-- Record extracts --
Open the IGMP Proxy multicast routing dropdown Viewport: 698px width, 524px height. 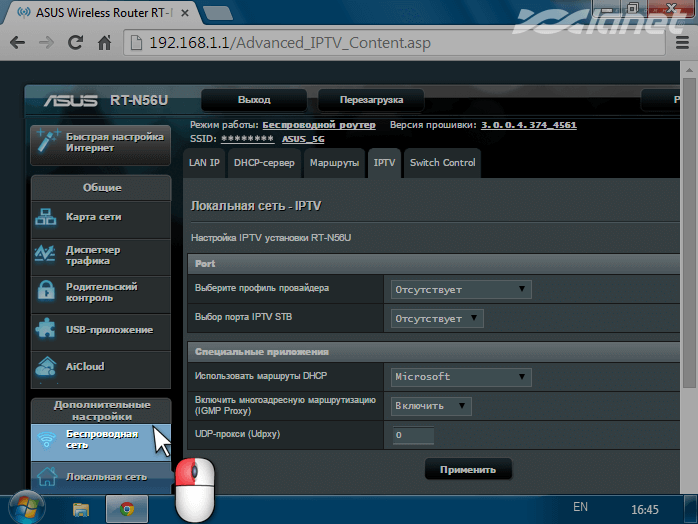pos(431,406)
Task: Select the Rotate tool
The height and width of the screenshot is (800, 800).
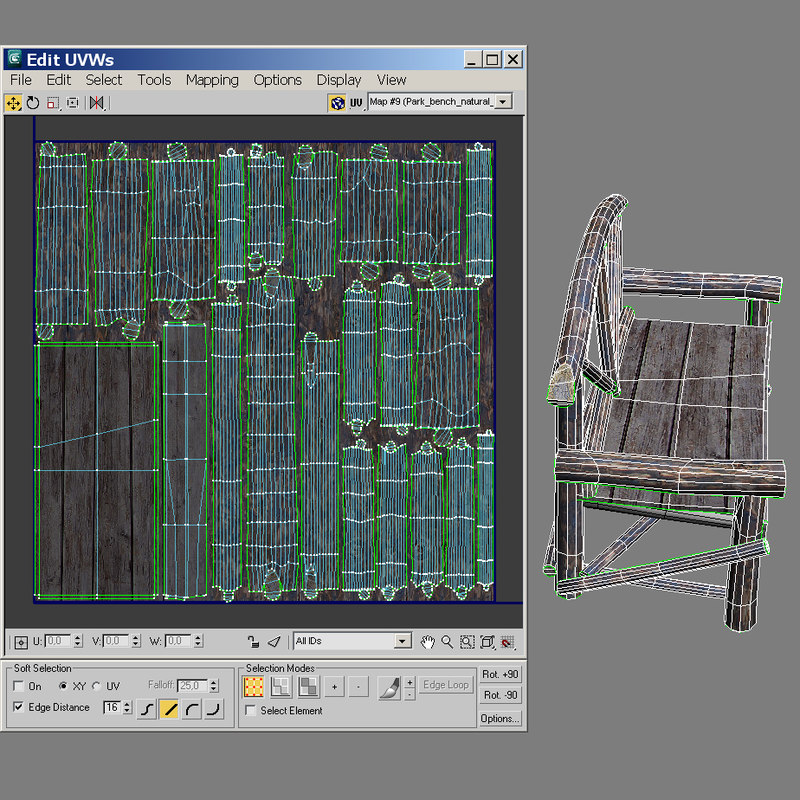Action: click(33, 102)
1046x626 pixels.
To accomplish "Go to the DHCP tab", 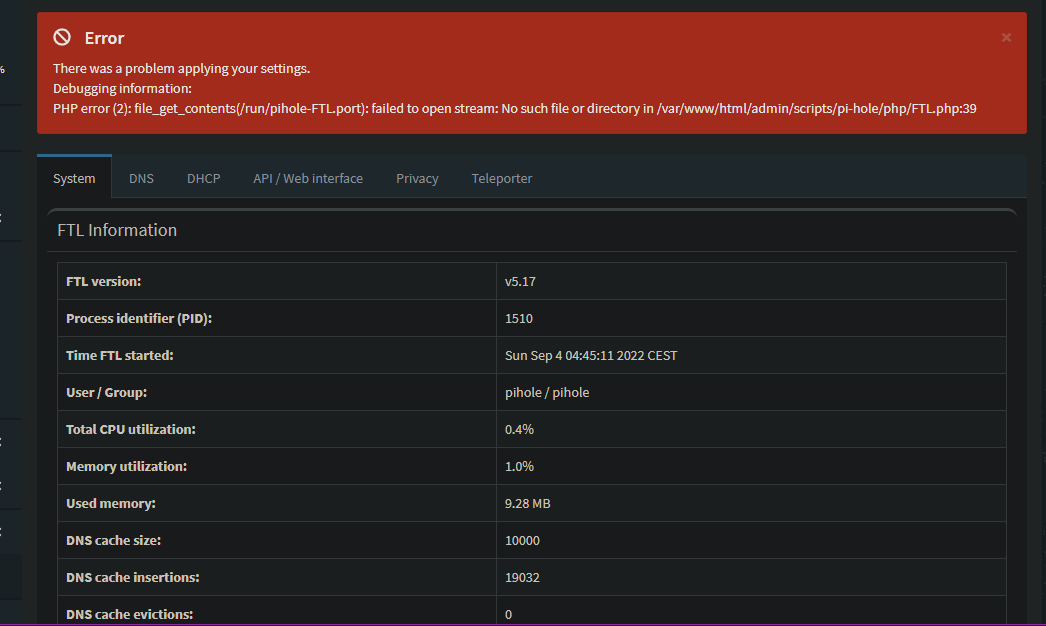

-- Exercise description --
The output must start at the line holding "1046x626 pixels.", end at the last line of the listing above, and show each line exactly; please omit all pictures.

-- The completed task --
1046x626 pixels.
To accomplish "Go to the DHCP tab", 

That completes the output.